I do know if I replace one spring at a time I wont end up dissassembling the clutch and it should be a realativly easy job. and just see if that does the trick.

Could it be from not enough oil? I put 3 quarts in but not 100% that was enough. I'm working blind as I dont have a manual. bike did sit for 6 years could it fix itself if I just kept running it (clutch sticking from nonuse for so long?)

Venturous
06-16-2007, 10:12 PM
First of all, you need to determine if the clutch lever is working correctly. Does it feel like it has the proper resistance in the proper area? At about 1/4 the way in you should have it feel like it is getting more difficult to pull in, but still be able to pull in smoothly. Also, if the bike has been sitting for a long time, the clutch plates may be stuck together. It may just take putting the bike on the ground and seeing if you can get it to go into first gear with the clutch pulled in. It may scrape a bit, but I don't think it will necessarily hurt anything. Another thing to consider is taking the clutch cover off and taking all six bolts and springs apart and separate the clutch discs by hand. It is easy to do and nothing will fly apart. You can also do this with out loosing any oil if you do it with the bike on the side stand.
As far as the oil level, there is a sight class with an upper and lower mark under the right foot peg. This needs to be checked with the bike on the center stand.
RandyA

Condor
06-16-2007, 10:27 PM
All of the above, and.... it could be low fluid or air traped in the master. Do a search for reverse bleeding of the clutch. I had that happen a couple of times, and reverse bleeding was the only way I could get the dang thing to start working.

Leonard G. Robertson
06-16-2007, 10:49 PM
Tiny84, I own 3 bikes (1300 Yamaha, 1200 goldwing, 1500 goldwing) & they all three have clutch release problems after they sit over night. I always park them in nuetral if it is overnight. As soon as they start momentarily in nuetral ,then it releases fine for all day. I've known other friends having the same experience with their bikes.

tiny84
06-17-2007, 02:59 AM
Ok I'm not sure how to go about "reverse bleeding" could you be a lil more discriptive as to what I would need to do? as far as the clutch lever it does have a bit more pressure at 1/4 way in. but it doesn't feel as stiff as my 86 kawasaki ninja. i'm off tomorrow So i'll be pulling apart that clutch.

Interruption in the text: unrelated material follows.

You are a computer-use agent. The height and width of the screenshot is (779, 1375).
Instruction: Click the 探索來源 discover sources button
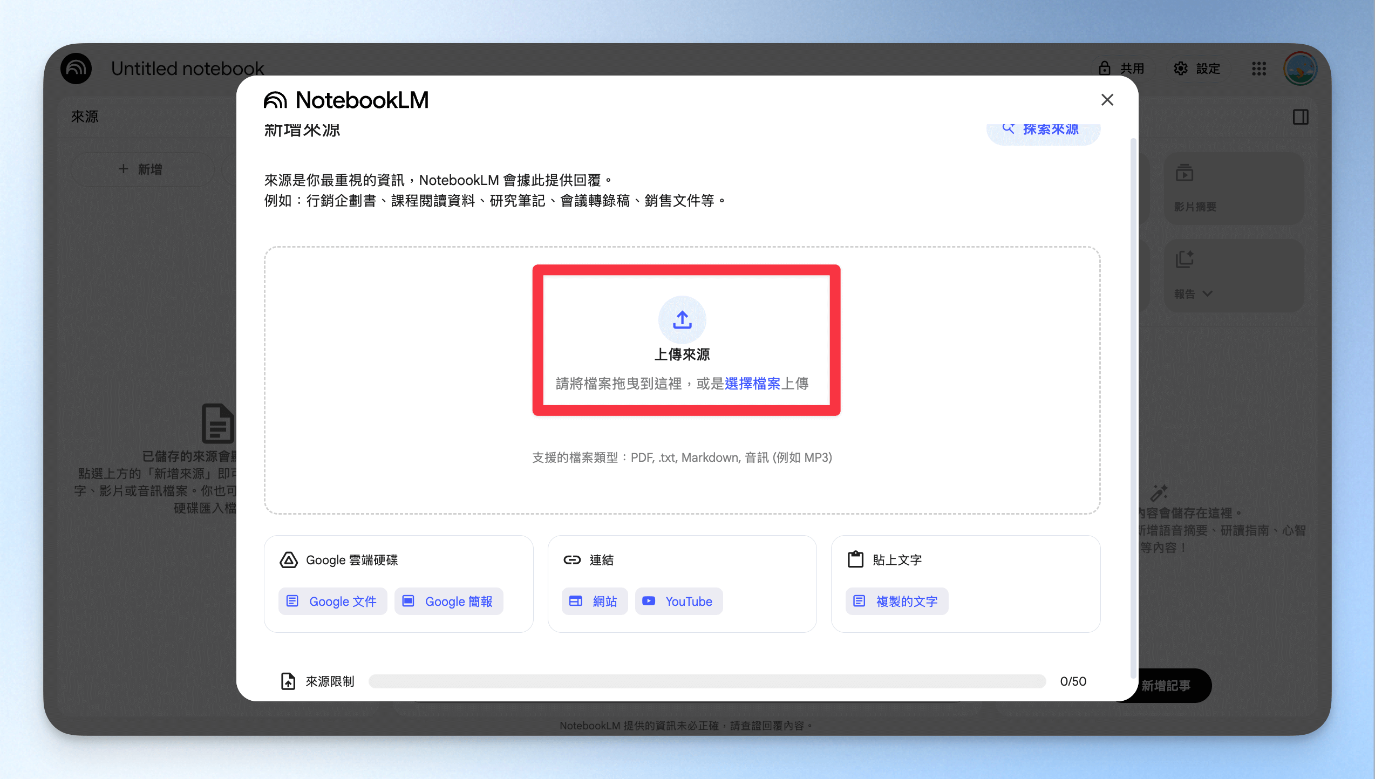pyautogui.click(x=1043, y=130)
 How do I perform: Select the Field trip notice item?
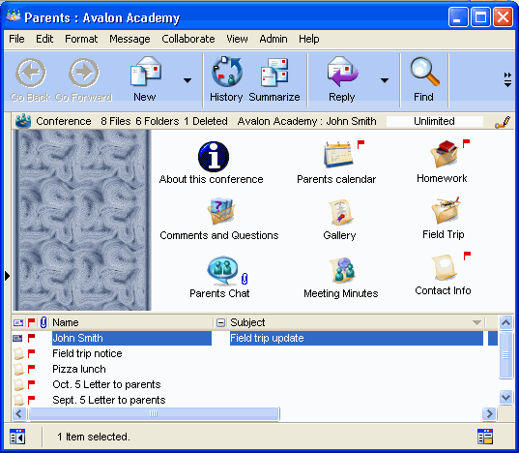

is there anything i'm gonna need to know about taking the clutch apart before I end up with a bunch of clutch plates with out being sure how they go back in there? lol

Honestly I'm getting pretty antsy to get some rideing in.

Squeeze
06-17-2007, 03:24 AM
Hi,

new Springs won't help if the Clutch is sticking. The Springs are pressing the Plates together and the Force from the Hydraulic is pushing the Plates against the Force of the Springs to uncompress the Plate-Package.

Sticking means, that there is not enough Travel on the Clutchcylinder. Or Air in the Line.

I think bleeding the Clutch propely will help you on that Hassle. While doing that, either the standard Way or Upside down, watch the Line for any Bows that go above the lower Level of the Mastercylinder.

If you are not able to get those Bows temporarily under the Mastecylinder, you gonna spend Hours and Hours of not gaining any Progress. Pls don't ask how do i know ... :( :( :(

If you feel some Resitance on the Lever, you could try to pull the Lever against the Handlebar over the Night, using a Tie Strap or a Cable. This will force the Bubbles in the Line upwards to the Reservoir, where they come out of the Line the next Morning while releasing the Lever. It takes some Hours to work out, so over Night works for me. Proceed this several Nights and you will feel it coming better and better. But this won't help if there are Bows above the Level of the Mastercylinder. I actually proceed this every Time after Work on the Brakes or Clutch, so i don't need to bleed the Line, just because i opened a Banjo-Bolt for Seconds.

Condor
06-17-2007, 10:25 AM
Ok I'm not sure how to go about "reverse bleeding" could you be a lil more discriptive as to what I would need to do? .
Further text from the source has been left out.